The current code for pig uses PigContext as a generic placeholder for anything and everything. To the extent that it even has rename and copy methods. It is very confusing and doesn't stick to its role as can be inferred from the name of the class. I would prefer the following role for PigContext and it is how I would like to see PigContext used.

Role of PigContext

From the name I infer that the class should be a context in which Pig executes. So this should ideally be just a set of properties.

Current roles of PigContext

  1. It has a set of properties
  2. Maintains handles to the DataStores both DFS and LFS

  3. It is tightly integrated with the jar registration and object instantiation
  4. Even has methods that rename & copy files

  5. Maintains a reference to current JobConf that is being exectued

  6. Maintains a reference to the execution engine

Changes I would like to see

It should basically just be a set of properties. Parts that can be easily separated out are the DataStores and the handle to the execution engine. Classes that want to create handles to DataStore should just use the PigContext instance for properties and create the DataStores internally instead of depending on PigContext to provide the handles. The execution engine is somethig that PigServer should maintain. A better thing to do would be to have a mapping between the execution engines and the PigContext that was used to invoke them. Also it is probably not a good idea to make PigContext Singleton or a class with static methods because if we move to a server model where we can have multiple backends to which pig has to talk, we need to create different instances of PigContext one per backend and use that to connect to the backend.
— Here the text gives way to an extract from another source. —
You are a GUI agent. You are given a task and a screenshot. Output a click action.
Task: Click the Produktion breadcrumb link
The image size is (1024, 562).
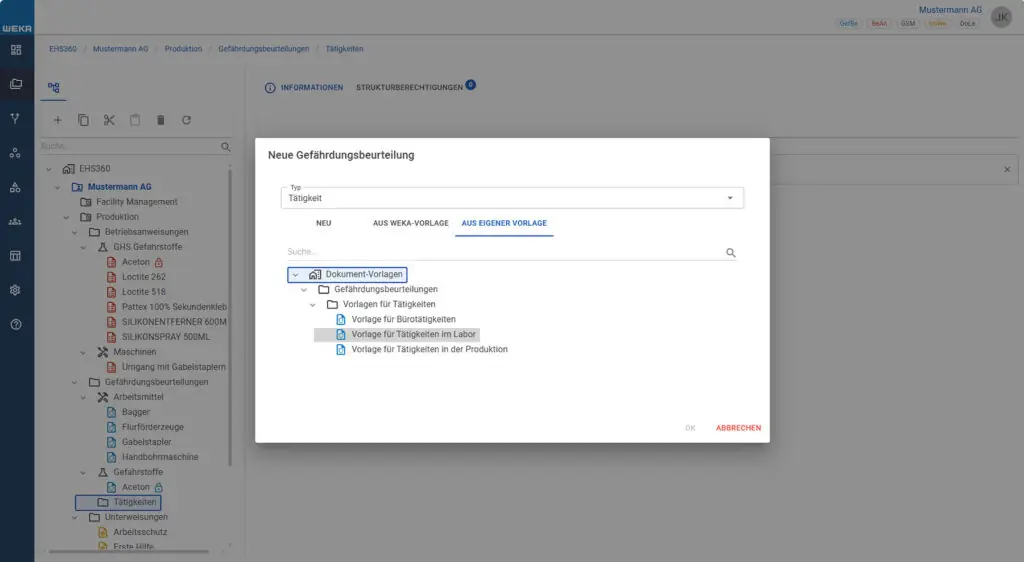(x=183, y=48)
Object instantiation is tightly coupled with other parts. We should add another utility class that just does object instantiation by using the properties inside PigContext like the extra jars that were added during the execution of Pig. With this infact the PigContext class becomes redundant. This can be maintained as a variable of type properties in PigServer, as a mapping from the execution engine. The PigServer can have a variable currentExecEngine which points to an entry in the mapping. So all accesses to PigContext can then be replaced by a Properties object. However this would mean that PigServer will be the starting point for any operation. I guess that is the way it should be.

Comments

AlanGates 21 May 2008

I think it makes sense to associate data store handles, job configuration, properties, and jar registration with a given session. I like your idea of having a separate utility to handle object instantiation. I also agree that PigServer should be the central point for accessing this information. So maybe it makes sense to have something like this. There is a PigSessionContext class that holds all information relevant to a particular session. This would include jars that have been registered, properties specified for the job, connection to an execution engine and/or file system, and any information about jobs running on that execution engine. The set of all PigJobContext objects would be kept in PigServer, in a map keyed by a session id. This way we can get access to all relevant session information, internally or externally, and we need only pass around the session key. For now, there will always only be one session, but as we move to a client-server architecture in the future that can change.